**Fragmento del texto**
++++++++++++++++++++

El presidente de Bolivia, Rodrigo Paz, afirmó este miércoles que las declaraciones de su homólogo colombiano, Gustavo Petro, sobre la situación interna del país, son un “ataque a la democracia”, al justificar la decisión de expulsar a la embajadora colombiana, Elizabeth García.
“El ataque de Petro es un ataque a la democracia boliviana, porque él ha preferido su ideología que, parece, carece de conceptos democráticos, por encima de las relaciones y el respeto a la democracia de nuestras naciones”, afirmó el mandatario en una rueda de prensa en la casa de Gobierno, en La Paz.
Paz apuntó que la embajadora colombiana “se va” por ser “representante de la voluntad política” y “antidemocrática” de Petro y porque Bolivia no puede aceptar “tremenda injerencia”.
El mandatario recordó que su Gobierno no hizo más que hablar de Colombia “en muy buenos términos” y que “nunca” lo hizo de la forma en que actuó el presidente colombiano.
La Cancillería de Bolivia anunció este miércoles la expulsión de la embajadora de Colombia debido a las declaraciones de Petro respecto a los conflictos en Bolivia, lo que fue considerado por las autoridades bolivianas como “una injerencia”, aunque se aclaró que la decisión no constituye una “ruptura de relaciones”.
El presidente Petro afirmó el domingo que Bolivia vive una “insurrección popular” que, a su juicio, es una “respuesta a la soberbia geopolítica”, en referencia a las protestas y bloqueos de carreteras impulsados por sectores campesinos, la Central Obrera Boliviana (COB) y afines al exmandatario boliviano Evo Morales, quienes exigen la renuncia de Paz.

++++++++++++++++++++

**Información registrada**
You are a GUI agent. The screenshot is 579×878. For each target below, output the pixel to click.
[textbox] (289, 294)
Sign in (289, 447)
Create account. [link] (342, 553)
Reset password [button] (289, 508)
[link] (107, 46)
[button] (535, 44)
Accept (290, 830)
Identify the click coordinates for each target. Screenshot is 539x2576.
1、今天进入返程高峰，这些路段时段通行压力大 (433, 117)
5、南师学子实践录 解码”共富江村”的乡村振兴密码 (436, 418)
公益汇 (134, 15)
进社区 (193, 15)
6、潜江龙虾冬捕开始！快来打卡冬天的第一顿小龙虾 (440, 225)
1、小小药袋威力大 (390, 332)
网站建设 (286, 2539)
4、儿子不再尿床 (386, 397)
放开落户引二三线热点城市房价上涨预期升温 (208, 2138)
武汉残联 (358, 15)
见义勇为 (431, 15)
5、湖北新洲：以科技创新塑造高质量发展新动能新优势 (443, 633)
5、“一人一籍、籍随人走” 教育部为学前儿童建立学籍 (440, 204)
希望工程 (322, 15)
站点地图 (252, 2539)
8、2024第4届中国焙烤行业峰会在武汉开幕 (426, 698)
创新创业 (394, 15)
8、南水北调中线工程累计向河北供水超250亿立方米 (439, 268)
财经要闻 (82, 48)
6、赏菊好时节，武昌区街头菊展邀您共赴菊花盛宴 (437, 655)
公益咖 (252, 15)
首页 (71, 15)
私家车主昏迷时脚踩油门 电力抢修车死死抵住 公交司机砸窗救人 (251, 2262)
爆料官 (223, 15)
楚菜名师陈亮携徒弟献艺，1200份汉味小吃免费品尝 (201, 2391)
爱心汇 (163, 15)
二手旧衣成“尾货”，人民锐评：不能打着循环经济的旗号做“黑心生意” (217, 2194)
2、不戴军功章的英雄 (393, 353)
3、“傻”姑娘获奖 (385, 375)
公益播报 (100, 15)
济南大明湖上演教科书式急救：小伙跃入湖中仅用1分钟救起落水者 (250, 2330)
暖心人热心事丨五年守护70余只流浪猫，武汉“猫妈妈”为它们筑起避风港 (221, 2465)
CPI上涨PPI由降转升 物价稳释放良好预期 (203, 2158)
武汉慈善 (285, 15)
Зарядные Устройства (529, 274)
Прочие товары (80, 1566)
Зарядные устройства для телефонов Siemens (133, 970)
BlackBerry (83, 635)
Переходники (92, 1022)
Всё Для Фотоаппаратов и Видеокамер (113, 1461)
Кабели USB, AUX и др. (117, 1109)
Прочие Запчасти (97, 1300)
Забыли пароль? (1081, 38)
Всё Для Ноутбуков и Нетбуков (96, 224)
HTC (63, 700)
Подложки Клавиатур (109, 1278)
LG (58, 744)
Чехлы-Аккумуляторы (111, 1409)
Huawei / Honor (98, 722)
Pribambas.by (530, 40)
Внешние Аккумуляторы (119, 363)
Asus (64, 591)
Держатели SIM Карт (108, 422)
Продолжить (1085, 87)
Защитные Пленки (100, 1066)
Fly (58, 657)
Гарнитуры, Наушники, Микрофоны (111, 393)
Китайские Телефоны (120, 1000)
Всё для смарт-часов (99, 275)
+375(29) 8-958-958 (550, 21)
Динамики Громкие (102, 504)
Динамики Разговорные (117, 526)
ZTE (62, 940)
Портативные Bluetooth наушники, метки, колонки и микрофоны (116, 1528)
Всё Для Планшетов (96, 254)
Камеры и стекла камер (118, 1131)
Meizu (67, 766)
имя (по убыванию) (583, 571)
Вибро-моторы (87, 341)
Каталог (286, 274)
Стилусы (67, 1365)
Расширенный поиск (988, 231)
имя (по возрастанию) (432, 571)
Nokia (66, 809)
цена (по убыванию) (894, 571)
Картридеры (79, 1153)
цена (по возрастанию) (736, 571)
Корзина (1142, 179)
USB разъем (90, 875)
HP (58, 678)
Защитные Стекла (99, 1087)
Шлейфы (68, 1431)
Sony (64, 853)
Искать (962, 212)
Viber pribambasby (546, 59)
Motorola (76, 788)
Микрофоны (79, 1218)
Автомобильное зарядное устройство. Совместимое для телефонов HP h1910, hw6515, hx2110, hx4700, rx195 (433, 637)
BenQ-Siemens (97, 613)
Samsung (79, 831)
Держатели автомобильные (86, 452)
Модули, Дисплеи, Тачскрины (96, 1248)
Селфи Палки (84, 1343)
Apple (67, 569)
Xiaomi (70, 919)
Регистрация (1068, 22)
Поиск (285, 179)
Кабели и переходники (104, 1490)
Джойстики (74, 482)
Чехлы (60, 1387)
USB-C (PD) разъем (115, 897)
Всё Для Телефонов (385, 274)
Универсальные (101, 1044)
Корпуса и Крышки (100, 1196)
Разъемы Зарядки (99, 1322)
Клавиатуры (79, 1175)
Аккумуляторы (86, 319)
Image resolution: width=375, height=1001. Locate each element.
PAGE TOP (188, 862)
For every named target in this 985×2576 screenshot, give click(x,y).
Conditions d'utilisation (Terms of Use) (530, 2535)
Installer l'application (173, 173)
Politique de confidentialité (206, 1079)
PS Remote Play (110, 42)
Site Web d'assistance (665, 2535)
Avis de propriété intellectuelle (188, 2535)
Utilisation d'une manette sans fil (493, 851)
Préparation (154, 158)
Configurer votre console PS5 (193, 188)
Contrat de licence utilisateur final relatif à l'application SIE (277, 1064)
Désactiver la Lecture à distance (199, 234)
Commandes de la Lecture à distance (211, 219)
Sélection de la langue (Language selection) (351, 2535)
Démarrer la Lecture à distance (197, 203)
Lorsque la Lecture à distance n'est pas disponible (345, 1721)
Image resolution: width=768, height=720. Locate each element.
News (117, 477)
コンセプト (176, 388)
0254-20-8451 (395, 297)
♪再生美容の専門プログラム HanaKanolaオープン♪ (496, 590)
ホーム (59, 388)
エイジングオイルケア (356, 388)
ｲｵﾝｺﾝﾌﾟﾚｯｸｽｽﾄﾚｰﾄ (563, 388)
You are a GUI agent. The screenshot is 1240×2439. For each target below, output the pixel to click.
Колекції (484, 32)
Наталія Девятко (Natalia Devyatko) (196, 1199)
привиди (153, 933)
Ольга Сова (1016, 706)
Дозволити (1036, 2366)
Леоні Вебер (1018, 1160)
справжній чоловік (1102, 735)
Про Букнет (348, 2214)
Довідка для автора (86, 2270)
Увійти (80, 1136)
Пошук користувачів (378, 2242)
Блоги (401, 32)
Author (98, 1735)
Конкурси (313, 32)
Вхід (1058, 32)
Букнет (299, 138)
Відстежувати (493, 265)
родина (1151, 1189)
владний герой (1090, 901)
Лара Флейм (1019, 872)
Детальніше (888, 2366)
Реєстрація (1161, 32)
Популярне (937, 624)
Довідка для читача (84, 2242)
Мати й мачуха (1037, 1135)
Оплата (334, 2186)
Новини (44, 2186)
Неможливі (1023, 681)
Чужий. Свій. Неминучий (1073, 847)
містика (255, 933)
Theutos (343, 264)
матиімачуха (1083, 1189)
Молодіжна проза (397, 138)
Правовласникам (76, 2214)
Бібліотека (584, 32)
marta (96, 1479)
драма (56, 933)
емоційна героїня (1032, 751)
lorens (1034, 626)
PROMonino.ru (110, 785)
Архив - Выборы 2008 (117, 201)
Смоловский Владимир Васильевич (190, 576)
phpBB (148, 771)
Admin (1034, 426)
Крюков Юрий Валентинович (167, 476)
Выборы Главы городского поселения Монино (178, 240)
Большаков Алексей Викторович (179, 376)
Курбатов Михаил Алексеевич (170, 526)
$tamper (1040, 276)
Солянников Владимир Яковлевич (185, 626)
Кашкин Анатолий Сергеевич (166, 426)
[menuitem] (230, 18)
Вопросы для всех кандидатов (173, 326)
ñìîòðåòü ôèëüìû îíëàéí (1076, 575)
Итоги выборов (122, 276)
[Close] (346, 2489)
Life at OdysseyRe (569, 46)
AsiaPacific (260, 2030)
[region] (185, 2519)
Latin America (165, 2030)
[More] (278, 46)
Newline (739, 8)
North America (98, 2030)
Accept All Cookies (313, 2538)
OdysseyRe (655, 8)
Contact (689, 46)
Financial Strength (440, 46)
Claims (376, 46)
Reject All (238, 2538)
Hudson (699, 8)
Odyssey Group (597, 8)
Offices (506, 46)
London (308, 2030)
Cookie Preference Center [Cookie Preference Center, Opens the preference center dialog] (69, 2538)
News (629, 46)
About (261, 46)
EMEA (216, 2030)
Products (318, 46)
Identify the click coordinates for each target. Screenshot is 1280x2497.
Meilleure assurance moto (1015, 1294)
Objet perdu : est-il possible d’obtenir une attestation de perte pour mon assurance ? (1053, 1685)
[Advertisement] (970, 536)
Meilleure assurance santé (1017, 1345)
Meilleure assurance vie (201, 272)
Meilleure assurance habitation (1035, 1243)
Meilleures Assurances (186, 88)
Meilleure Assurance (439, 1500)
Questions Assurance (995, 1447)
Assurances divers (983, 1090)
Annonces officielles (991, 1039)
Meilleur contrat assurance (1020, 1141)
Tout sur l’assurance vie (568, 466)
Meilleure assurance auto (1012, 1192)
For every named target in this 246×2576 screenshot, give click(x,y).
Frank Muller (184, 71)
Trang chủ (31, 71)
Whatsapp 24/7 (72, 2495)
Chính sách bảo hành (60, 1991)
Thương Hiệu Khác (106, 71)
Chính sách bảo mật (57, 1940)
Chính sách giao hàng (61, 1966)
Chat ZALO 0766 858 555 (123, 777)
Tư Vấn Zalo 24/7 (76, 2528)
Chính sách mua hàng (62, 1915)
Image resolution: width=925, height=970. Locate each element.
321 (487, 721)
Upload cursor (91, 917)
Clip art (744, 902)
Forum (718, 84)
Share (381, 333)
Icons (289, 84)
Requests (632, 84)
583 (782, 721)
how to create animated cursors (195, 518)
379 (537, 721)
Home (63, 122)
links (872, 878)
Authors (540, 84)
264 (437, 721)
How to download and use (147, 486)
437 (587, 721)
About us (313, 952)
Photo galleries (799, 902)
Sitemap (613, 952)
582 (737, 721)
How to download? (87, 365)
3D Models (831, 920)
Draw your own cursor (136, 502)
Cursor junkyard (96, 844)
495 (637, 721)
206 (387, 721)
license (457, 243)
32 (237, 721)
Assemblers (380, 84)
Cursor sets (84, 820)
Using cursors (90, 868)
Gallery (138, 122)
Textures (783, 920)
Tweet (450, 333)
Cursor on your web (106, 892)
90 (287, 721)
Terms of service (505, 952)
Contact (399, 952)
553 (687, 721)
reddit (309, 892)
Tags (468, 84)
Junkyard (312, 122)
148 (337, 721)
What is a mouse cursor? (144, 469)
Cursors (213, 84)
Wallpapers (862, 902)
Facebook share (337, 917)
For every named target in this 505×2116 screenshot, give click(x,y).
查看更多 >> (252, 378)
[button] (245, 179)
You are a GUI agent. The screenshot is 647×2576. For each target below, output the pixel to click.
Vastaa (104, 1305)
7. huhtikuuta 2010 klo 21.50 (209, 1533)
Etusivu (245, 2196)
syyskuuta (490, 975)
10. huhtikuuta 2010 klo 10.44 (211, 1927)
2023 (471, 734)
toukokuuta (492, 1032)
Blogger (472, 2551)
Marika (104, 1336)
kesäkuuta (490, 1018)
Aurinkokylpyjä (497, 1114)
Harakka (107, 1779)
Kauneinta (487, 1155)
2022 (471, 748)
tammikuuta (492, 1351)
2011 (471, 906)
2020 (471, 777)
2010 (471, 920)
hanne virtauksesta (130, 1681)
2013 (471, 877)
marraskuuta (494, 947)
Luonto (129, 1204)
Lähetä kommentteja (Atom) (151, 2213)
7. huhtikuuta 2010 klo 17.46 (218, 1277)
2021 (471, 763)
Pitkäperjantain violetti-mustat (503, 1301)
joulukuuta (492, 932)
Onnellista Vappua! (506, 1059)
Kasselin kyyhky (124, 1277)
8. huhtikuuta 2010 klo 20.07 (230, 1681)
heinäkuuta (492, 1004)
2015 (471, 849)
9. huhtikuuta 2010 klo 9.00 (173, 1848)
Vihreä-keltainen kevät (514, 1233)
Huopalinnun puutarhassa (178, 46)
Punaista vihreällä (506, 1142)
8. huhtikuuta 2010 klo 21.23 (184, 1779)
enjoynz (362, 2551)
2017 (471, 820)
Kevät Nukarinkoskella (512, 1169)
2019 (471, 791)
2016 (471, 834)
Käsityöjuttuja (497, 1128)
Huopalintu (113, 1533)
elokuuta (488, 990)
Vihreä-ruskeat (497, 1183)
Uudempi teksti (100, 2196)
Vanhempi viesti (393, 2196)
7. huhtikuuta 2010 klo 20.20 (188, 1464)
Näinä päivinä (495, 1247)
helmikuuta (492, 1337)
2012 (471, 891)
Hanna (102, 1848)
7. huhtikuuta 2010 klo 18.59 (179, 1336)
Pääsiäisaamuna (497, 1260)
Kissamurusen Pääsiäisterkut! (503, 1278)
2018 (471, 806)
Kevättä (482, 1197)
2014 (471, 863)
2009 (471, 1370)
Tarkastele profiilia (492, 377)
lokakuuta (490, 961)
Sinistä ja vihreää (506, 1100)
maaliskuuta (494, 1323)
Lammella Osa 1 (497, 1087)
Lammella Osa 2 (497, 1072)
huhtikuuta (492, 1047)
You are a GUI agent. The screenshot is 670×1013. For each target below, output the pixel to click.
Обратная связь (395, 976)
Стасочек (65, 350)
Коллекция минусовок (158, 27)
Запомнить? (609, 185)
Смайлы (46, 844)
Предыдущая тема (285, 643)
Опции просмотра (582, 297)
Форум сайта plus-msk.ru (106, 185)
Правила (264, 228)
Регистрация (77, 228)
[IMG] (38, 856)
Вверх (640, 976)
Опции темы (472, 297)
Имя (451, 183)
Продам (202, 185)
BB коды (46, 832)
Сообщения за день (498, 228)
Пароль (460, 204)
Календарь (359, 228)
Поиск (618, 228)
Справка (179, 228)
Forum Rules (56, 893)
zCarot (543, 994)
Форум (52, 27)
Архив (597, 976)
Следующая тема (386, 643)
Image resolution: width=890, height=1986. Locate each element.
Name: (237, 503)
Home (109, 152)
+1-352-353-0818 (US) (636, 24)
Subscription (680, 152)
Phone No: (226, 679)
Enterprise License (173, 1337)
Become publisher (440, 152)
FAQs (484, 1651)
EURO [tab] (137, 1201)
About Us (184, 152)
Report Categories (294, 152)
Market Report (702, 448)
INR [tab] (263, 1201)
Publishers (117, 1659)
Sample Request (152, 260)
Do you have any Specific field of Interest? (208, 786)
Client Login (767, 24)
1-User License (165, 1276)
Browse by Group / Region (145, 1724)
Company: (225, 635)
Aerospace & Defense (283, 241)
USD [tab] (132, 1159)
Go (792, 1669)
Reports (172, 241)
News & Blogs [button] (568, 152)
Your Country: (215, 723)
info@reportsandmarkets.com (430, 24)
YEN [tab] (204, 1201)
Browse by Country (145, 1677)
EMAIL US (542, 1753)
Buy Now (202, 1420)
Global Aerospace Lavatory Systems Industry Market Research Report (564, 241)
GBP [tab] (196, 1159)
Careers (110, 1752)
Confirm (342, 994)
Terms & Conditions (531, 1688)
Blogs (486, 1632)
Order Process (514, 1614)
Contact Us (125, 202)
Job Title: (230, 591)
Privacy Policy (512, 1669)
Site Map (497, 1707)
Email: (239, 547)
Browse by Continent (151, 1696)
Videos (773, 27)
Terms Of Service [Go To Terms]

++++++++++++++++++++

**Enunciado de la tarea**
Retoma la nota sobre la expulsión de la embajadora colombiana en Bolivia a partir de su último párrafo y escribe cómo sigue.

**Respuesta**
Petro ofreció la disposición de su Gobierno, que concluye el próximo 7 de agosto, para contribuir a una salida pacífica de la crisis. También pidió que “no haya presos políticos en ninguna parte de las Américas” y llamó a construir una “democracia profunda, multicolor” en la región.
Este miércoles, el secretario de Estado de EE.UU., Marco Rubio, expresó su respaldo al Gobierno boliviano y afirmó que el país norteamericano no permitirá “que criminales y traficantes de drogas derroquen a líderes elegidos democráticamente”.
El Gobierno de Paz afirmó hace unos días que las protestas que exigen la renuncia del mandatario son dirigidas por el expresidente Morales (2006-2019) y financiadas supuestamente con dinero del “narcotráfico”, con el objetivo de generar una “ruptura constitucional”, algo que el político negó.
La Paz, sede de los órganos Ejecutivo y Legislativo, es el departamento donde se concentran las protestas y cortes de vías que demandan la renuncia de Paz, quien lleva seis meses de gestión.
Como consecuencia de los bloqueos de carreteras iniciados hace 15 días, comenzaron a escasear en esa región algunos alimentos, combustibles e insumos médicos, como oxígeno medicinal.